Phase 1: Parse

Here is documentation describing how we parse .mm scripts.

The Grammar

whamm.pest

whamm!'s grammar is written using the Pest parser generator Rust library, which uses Parsing Expression Grammars (PEG) as input. Reading the Pest book first will inform how to read the whamm.pest grammar.

Pest parses a passed .mm script and creates a set of matched Rules that are then traversed in the whamm_parser.rs to generate whamm!'s Abstract Syntax Tree (AST). These Rules correspond to the naming used in the whamm.pest grammar.

The logic for creating the AST from the Pest Rules can be followed by starting at the parsing entrypoint: the parse_script function found in the whamm_parser.rs file.

The Abstract Syntax Tree (AST)

We use an AST to represent the .mm script after parsing. This AST is leveraged in different ways for each of the subsequent compiler phases.

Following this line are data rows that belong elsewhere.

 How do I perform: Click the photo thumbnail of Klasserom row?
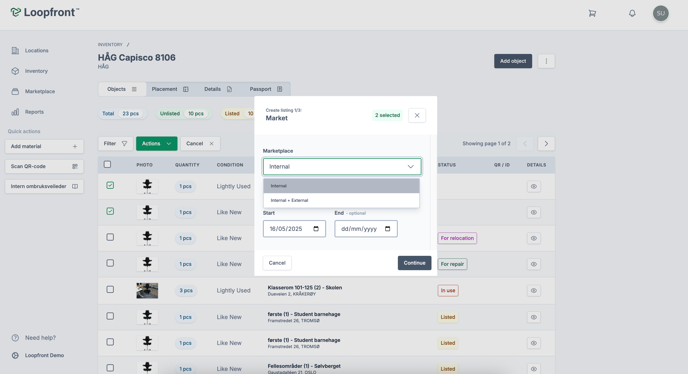(147, 291)
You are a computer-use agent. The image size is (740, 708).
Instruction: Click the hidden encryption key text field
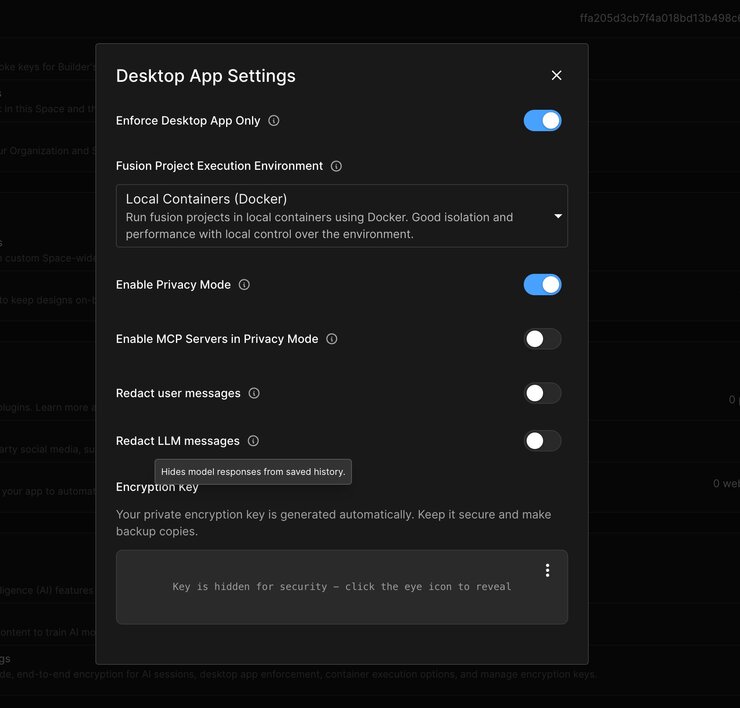point(341,587)
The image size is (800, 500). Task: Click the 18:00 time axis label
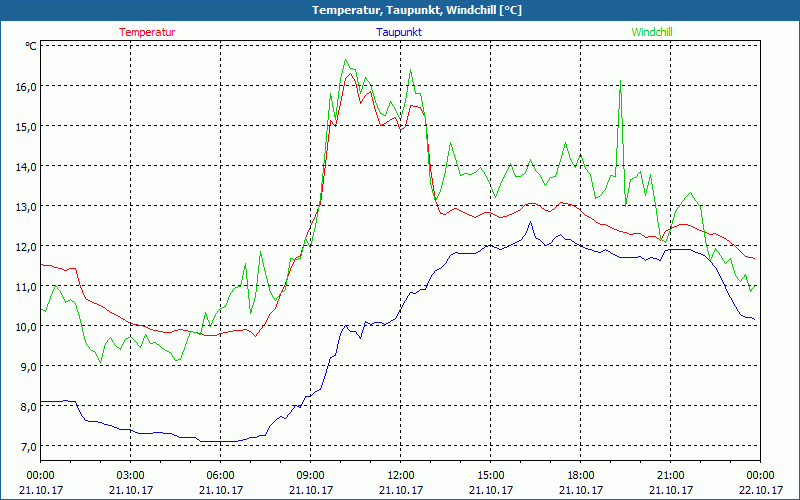point(580,475)
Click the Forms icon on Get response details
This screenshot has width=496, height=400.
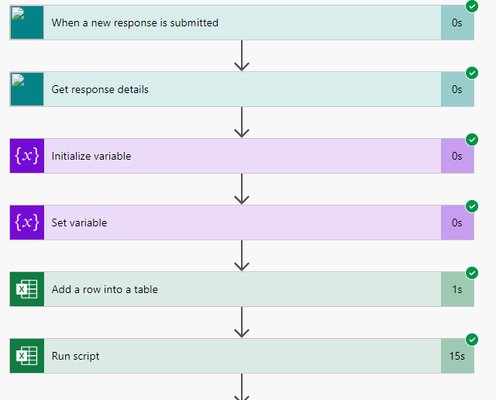click(x=27, y=89)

During verification, the AST is used to build the SymbolTable and perform type checking.

While translating the AST into the injection strategy's representation, the AST is visited and restructured in a way that is simpler to compile for each strategy. Each node contains new data unique to each strategy that is helpful while emitting.

While emitting, the simpler AST variation mentioned above is used to lookup global statements and iterate over probe definitions to inject them into locations-of-interest in the Wasm program.